## [Assignment]
Your task is to print each entry exactly as written.

[Collected data entries]
►

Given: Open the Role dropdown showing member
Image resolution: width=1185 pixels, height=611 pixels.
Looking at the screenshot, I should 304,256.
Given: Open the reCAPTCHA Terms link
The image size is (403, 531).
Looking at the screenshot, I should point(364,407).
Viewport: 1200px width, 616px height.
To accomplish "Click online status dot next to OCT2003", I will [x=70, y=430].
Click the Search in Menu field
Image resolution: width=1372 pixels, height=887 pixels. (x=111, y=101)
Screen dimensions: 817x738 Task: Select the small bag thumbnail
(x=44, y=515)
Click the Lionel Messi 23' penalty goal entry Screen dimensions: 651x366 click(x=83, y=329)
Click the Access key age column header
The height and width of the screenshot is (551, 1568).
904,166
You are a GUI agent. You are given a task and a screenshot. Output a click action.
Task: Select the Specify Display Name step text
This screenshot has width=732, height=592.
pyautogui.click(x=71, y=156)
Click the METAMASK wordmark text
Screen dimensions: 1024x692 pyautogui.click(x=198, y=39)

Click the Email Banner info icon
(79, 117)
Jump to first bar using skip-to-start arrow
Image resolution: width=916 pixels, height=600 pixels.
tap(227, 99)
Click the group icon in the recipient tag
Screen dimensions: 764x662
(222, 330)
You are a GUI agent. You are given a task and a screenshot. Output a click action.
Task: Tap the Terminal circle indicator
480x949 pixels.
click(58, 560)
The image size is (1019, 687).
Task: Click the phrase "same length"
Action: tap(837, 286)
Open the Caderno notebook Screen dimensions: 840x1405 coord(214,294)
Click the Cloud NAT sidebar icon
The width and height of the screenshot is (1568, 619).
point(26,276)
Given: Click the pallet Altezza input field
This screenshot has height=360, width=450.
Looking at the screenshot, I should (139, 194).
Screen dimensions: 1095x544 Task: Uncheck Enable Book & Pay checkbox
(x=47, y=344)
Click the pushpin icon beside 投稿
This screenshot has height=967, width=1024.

◄

## [Exercise solution]
Given: Open the Role dropdown showing member
Image resolution: width=1185 pixels, height=611 pixels.
Looking at the screenshot, I should 304,256.
Given: Open the reCAPTCHA Terms link
The image size is (403, 531).
Looking at the screenshot, I should point(364,407).
Viewport: 1200px width, 616px height.
To accomplish "Click online status dot next to OCT2003", I will [x=70, y=430].
Click the Search in Menu field
Image resolution: width=1372 pixels, height=887 pixels. (x=111, y=101)
Screen dimensions: 817x738 Task: Select the small bag thumbnail
(x=44, y=515)
Click the Lionel Messi 23' penalty goal entry Screen dimensions: 651x366 click(x=83, y=329)
Click the Access key age column header
The height and width of the screenshot is (551, 1568).
904,166
You are a GUI agent. You are given a task and a screenshot. Output a click action.
Task: Select the Specify Display Name step text
This screenshot has width=732, height=592.
pyautogui.click(x=71, y=156)
Click the METAMASK wordmark text
Screen dimensions: 1024x692 pyautogui.click(x=198, y=39)

Click the Email Banner info icon
(79, 117)
Jump to first bar using skip-to-start arrow
Image resolution: width=916 pixels, height=600 pixels.
tap(227, 99)
Click the group icon in the recipient tag
Screen dimensions: 764x662
(222, 330)
You are a GUI agent. You are given a task and a screenshot. Output a click action.
Task: Tap the Terminal circle indicator
480x949 pixels.
click(58, 560)
The image size is (1019, 687).
Task: Click the phrase "same length"
Action: tap(837, 286)
Open the Caderno notebook Screen dimensions: 840x1405 coord(214,294)
Click the Cloud NAT sidebar icon
The width and height of the screenshot is (1568, 619).
point(26,276)
Given: Click the pallet Altezza input field
This screenshot has height=360, width=450.
Looking at the screenshot, I should (139, 194).
Screen dimensions: 1095x544 Task: Uncheck Enable Book & Pay checkbox
(x=47, y=344)
Click the pushpin icon beside 投稿
This screenshot has height=967, width=1024.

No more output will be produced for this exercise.